Friday, September 14, 2018

We are barraged by constant distractions, and they are degrading the quality of our work. Our digital society now is set up to allow us to focus for mere minutes at a time, since we are in an attention economy and the sole objective of companies is to capture more of our time. Facebook, Google, and Snapchat are all incentivized to get us to look at our phones many times a day.

Distractions permeate everything, even at work. GitHub has notifications for so many things that if you have work and personal projects on the same account, you will get unrelated notifications all the time. Our employers set us up with ping-pong tables, open offices, and Slack, the open-office of chat tools.

With all these distractions surrounding us and with all these notifications, we are expected to get deep work done. Personally, I cannot. And you cannot, either.

When I'm highly distracted, I'm prevented from entering flow. To my core, I'm a maker. I get such a thrill from making things that are usable and useful, and these distractions cut through that in a way that makes it impossible to have a productive, fulfilling day.

Flow is important if you want to get anything meaningful done. Context switching takes a lot of effort and time and you can only do it so many times in a day. If you are constantly distracted, you will never enter flow and you will never have great, innovative ideas.

If you never concentrate and go deep, you will produce bad work: you will produce bugs, and fail to debug them; you will create security issues; you will cause performance problems; and you will architect things poorly.

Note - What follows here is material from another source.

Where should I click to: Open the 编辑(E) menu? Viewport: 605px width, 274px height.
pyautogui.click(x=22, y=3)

You cannot live in a vacuum: you have to talk to users and stakeholders and your teammates and your manager. But that should be done on your schedule, not on theirs (most of the time) so that when you are done talking to them and you have a good idea of what to build, you can go crank out a high quality first version. This version will be on the right track, technically: good architecture, usable performance, well-tested, with minimal bugs. This is a first iteration you can go take to users to get concrete feedback and keep iterating.

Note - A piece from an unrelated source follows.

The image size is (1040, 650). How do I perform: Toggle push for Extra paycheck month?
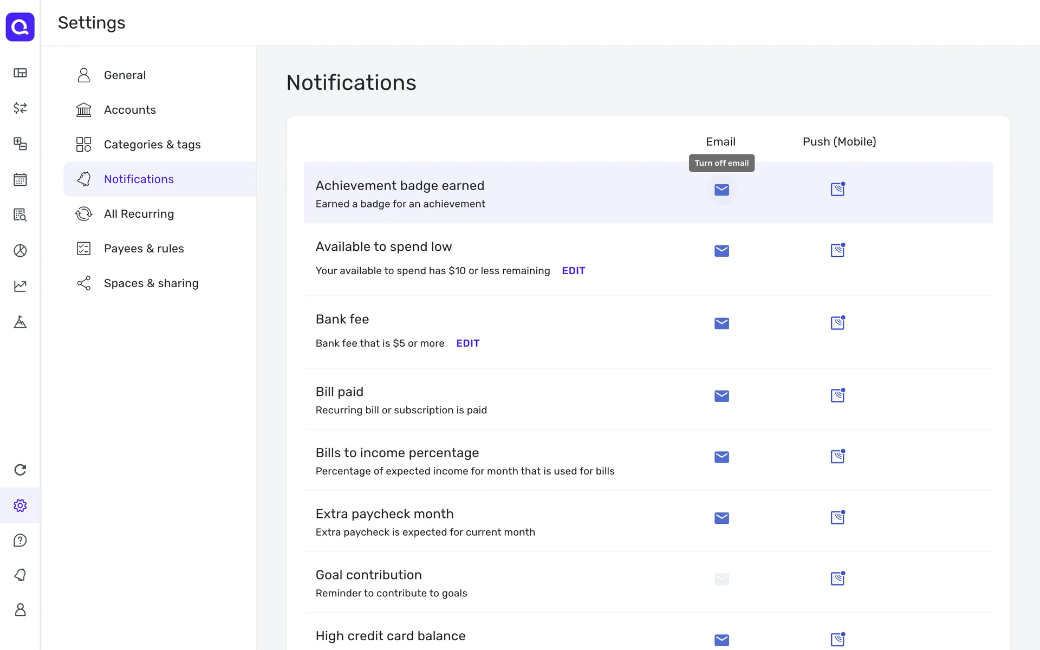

Our attention is being squandered and we have an opportunity now to reclaim it. Fight back. Get rid of the ping-pong table; delete Facebook and Snapchat; disable push notifications for emails; build some walls to establish real offices. Setup processes on your teams to give people large chunks of time where they can go deep, for days at a time. Put walls or even hundreds of miles between your employees. Embrace flow, and get some work done. You'll feel better, I promise, and what you produce will be better as well.